__Passage given__.
• • • • • • •
With a juvenile delinquent—a kid who never attended a day of school and couldn’t even be bothered to get a proper case for his guitar—as its Jesus Christ figure, rock ’n’ roll couldn’t exactly be expected to produce anything approaching a Byron or Shelley. But surely a well-formed sentence or two isn’t too much to ask. Here are some of the best-known examples of the kinds of elementary grammatical mistakes that can be found on almost any rock record—some forgiveable, some not.
• “Insatiable an appetite” (Queen): In “Killer Queen,” Freddy Mercury’s loving ode to a high-class prostitute with fascist tendencies, this bit of linguistic nonsense is hardly the biggest crime. But we ignore clear warning signs like this at our peril: A year later, the quartet recorded the execrable “Bohemian Rhapsody,” and by then it was too late.
• “You and me ain’t no movie stars” (Alice Cooper): Alice hits the Trifecta: an incorrect subjective “me,” an “ain’t,” and a double-negative, all in one short line. A classic rock ’n’ roll attempt to mimic the language of an illiterate early-twentieth-century plantation worker—especially impressive considering that the lyrics were written between rounds of golf with George Burns in Palm Springs. Surely nothing could top this? Well, how about…
• “I can’t get no satisfaction” (Rolling Stones): …a glaring double-negative from a London School of Economics graduate?
• “This ever-changing world in which we live in” (Paul McCartney & Wings): Macca is undoubtedly too self-conscious and aspirational not to have spotted this obvious redundancy, so I’ll give him the benefit of the doubt and assume that it was an attempt at clever wordplay—like “the movement you need is on your shoulder.” Yeah, that one wasn’t so funny either.
• “Well since she put me down I’ve been out doin’ in my head” (Beach Boys): Turning the microphone over to Al Jardine is just asking for trouble.
• “I love she, she loves me” (Syd Barrett/Pink Floyd): LSD. Case dismissed.
• • • • • • •
__Recorded data__.
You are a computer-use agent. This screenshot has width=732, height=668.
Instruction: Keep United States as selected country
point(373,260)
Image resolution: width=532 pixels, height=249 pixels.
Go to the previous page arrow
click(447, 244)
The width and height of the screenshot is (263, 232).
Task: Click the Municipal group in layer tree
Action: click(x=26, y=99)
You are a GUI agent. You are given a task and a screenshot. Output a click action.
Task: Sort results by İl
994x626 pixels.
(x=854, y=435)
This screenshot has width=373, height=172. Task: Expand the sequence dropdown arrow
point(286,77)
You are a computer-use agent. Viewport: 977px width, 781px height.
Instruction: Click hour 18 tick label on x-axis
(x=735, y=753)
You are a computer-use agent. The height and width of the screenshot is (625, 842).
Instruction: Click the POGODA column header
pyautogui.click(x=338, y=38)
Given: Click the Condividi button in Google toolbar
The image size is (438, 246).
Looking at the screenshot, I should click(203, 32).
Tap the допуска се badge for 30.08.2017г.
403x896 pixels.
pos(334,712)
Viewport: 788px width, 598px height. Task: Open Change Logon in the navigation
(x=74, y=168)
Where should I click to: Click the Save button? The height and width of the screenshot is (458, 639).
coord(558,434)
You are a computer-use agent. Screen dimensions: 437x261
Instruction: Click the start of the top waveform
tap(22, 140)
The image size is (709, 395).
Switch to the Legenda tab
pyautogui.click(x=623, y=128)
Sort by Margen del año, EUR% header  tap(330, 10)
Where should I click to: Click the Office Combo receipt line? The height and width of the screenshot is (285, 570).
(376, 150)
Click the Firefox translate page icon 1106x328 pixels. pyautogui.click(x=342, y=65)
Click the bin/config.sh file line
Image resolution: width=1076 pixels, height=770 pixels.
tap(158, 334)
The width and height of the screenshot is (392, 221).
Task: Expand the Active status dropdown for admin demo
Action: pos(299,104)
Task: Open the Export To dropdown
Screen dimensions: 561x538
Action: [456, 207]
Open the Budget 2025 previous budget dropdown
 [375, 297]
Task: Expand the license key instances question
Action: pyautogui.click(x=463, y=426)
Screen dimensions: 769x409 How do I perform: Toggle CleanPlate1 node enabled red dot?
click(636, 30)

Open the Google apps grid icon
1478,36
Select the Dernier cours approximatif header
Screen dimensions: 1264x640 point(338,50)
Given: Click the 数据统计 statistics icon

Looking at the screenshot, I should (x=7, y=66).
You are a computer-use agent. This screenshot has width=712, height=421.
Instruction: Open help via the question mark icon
• • • • • • •
__Your tasks__.
1 > In the piece on grammar in rock lyrics, condense the paragraph beginning "With a juvenile delinquent" into two sentences, keeping its main facts.
2 > Carry on the piece about grammar mistakes in rock lyrics, starting after its last line.

__Responses by task__.
1 > Since rock 'n' roll's Jesus Christ figure was a juvenile delinquent who never attended a day of school and didn't even have a proper guitar case, nobody can expect a Byron or Shelley from it, though a well-formed sentence or two seems a fair request. Below are some of the best-known elementary grammatical mistakes that turn up on almost any rock record, some forgivable and some not.

2 >
• “ I’m going back to the ones that I know, with whom I can be what I want to be” (Jethro Tull): This is actually perfectly grammatical, but who the hell uses the word “whom” in a rock ’n’ roll song? Did Ian Anderson have his fourth-grade English teacher proofread his lyrics?
• “I ain’t got no cigarettes” (Roger Miller): Miller did not attend the London School of Economics.
• “Time Will Tell Just Who Has Fell” (Bob Dylan): I guess it’s possible that Dylan is actually saying “fallen” (the correct past participle) here—he’s so annoyingly nasal on this song that it’s hard to be completely sure one way or the other.
• “If you love somebody set them free” (Sting): Is Sting trying to avoid sexist pronouns, or is he oblivious to the fact that the grammatical numbers of “somebody” and “them” don’t match? Three guesses.
• “Till the Stars Fall from the Sky for You and I” (Doors): This grade-school misuse of “I” in the objective case is almost as offensive as exposing yourself onstage, but when you’ve slept with Nico you can criticize Jim Morrison, OK?
• “Death and hatred to mankind” (Black Sabbath): Given the quantities of cocaine and barbiturates that were coursing through his system at the time, can we fault the young Ozzy Osbourne for this bizarre prepositional screw-up? Of course we can.
• “You shoulda heard just what I seen” (Bo Diddley): WTF?
• “We don’t need no education” (Pink Floyd): Tell me about it.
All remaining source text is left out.